Fragmento del texto:
----------------------------------------

La actual Parroquia Señor del Milagro se inauguró como capilla pública el 11 de junio de 1977. Se erigió en parroquia por decreto del Cardenal Aramburu el 12 de junio de 1983. En la actualidad funciona en una casa con las incomodidades que eso trae. Te compartimos una imagen 360º para que puedas interpretar lo que decimos.

En el año de su erección la entonces Municipalidad de la Ciudad de Buenos Aires cedió un terreno (Moldes 1110) para edificar el nuevo templo. En 2016 se reglamento la ley de tenencia definitiva. Aun la iglesia no ha comenzado a construirse conoce el proyecto haciendo clic aquí

El Señor del Milagro

Señor del Milagro es una advocación, venerada en la ciudad de Salta. Aproximadamente diez años después de su fundación, el 19 de junio de 1592, se divisaron dos grandes cajones flotando, frente al Puerto de Callao en Perú. Uno de traía grabado a fuego la frase «Una virgen del Rosario para el convento de predicadores de la ciudad de Córdoba», hoy Convento de Santo Domingo. El otro «Un Cristo crucificado para la iglesia matriz de la ciudad de Salta». Las imágenes las envió el antiguo Obispo del Tucumán Fray Francisco de Victoria. Él estuvo presente en la fundación de la ciudad. Jamás se supo qué embarcación las trajo desde España ni qué fue del mismo.

Señor del Milagro en la Catedral de Salta

A las 10 de la mañana del 13 de septiembre de 1692, un gran temblor sacudió la ciudad de Esteco. La misma quedó definitivamente arruinada, por lo que poco más tarde sería despoblada. El sismo causó grandes daños en la ciudad de Salta.

----------------------------------------

Datos a examinar:
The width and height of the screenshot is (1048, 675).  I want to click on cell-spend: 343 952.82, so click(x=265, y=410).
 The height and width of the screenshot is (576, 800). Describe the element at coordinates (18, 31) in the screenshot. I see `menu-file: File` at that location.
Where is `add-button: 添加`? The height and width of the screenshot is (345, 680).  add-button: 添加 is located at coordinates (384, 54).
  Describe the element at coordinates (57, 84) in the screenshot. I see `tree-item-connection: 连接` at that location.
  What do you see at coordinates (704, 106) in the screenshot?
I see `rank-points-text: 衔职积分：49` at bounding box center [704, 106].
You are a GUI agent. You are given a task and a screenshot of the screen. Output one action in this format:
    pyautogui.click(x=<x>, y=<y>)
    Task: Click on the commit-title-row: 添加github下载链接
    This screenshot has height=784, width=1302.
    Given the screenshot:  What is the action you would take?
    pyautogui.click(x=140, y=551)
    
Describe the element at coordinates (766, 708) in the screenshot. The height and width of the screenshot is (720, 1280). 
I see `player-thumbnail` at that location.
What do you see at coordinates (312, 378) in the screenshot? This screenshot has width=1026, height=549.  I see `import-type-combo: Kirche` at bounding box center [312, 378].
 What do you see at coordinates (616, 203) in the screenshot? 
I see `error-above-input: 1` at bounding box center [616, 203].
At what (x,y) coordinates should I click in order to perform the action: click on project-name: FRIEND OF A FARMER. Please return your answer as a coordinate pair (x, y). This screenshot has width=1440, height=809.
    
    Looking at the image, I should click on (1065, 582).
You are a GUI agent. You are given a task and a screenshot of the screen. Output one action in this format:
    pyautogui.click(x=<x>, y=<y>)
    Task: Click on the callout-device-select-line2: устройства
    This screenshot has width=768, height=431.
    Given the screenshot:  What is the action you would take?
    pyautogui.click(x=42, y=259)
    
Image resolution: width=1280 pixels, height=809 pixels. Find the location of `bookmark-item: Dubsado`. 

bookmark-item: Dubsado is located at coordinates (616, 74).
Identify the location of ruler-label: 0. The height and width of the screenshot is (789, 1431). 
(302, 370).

----------------------------------------

Qué hacer:
1. Según el texto sobre el Señor del Milagro, ¿en qué fecha se inauguró como capilla pública la actual Parroquia Señor del Milagro?
2. Reproduce sin cambios, del texto sobre el Señor del Milagro, todo lo que va desde "Señor del Milagro en" hasta "daños en la ciudad de Salta.".
3. ¿Concuerda cada afirmación con el texto sobre el Señor del Milagro? Responde sí o no y cita las palabras del texto que lo deciden.
(a) El terreno cedido para edificar el nuevo templo está en Moldes 1110.
(b) Se sabe qué embarcación trajo las imágenes desde España.
(c) El gran temblor de 1692 ocurrió por la tarde.

Respuestas en orden:
1. El 11 de junio de 1977.

2.
Señor del Milagro en la Catedral de Salta

A las 10 de la mañana del 13 de septiembre de 1692, un gran temblor sacudió la ciudad de Esteco. La misma quedó definitivamente arruinada, por lo que poco más tarde sería despoblada. El sismo causó grandes daños en la ciudad de Salta.

3.
(a) Sí: "cedió un terreno (Moldes 1110) para edificar el nuevo templo".
(b) No: "Jamás se supo qué embarcación las trajo desde España".
(c) No: "A las 10 de la mañana del 13 de septiembre de 1692".